In the data, take the stretch from the line containing "Given: Select the radio" through the line containing "coord(86,390)" and rewrite it with "Oval" swapped for "Ellipse", leaving everything else unchanged. Return only those lines.

### Supplied data ###

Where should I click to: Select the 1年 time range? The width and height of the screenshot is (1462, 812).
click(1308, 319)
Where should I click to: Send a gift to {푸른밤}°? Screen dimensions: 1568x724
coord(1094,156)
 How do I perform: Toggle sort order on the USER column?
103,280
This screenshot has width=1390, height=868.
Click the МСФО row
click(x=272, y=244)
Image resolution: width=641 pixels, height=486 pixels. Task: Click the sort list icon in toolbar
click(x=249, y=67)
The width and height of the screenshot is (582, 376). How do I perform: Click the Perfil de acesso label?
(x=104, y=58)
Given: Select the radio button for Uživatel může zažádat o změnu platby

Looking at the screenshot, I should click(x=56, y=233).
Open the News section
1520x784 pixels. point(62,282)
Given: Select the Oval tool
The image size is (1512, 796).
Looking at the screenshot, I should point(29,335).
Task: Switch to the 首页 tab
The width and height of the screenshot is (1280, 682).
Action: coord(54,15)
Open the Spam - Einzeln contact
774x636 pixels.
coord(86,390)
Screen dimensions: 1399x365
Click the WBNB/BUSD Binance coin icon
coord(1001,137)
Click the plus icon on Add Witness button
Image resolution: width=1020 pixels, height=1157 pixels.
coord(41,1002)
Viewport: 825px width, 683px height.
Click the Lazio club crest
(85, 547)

###

§ **Correct response**:
Given: Select the radio button for Uživatel může zažádat o změnu platby

Looking at the screenshot, I should click(x=56, y=233).
Open the News section
1520x784 pixels. point(62,282)
Given: Select the Ellipse tool
The image size is (1512, 796).
Looking at the screenshot, I should point(29,335).
Task: Switch to the 首页 tab
The width and height of the screenshot is (1280, 682).
Action: coord(54,15)
Open the Spam - Einzeln contact
774x636 pixels.
coord(86,390)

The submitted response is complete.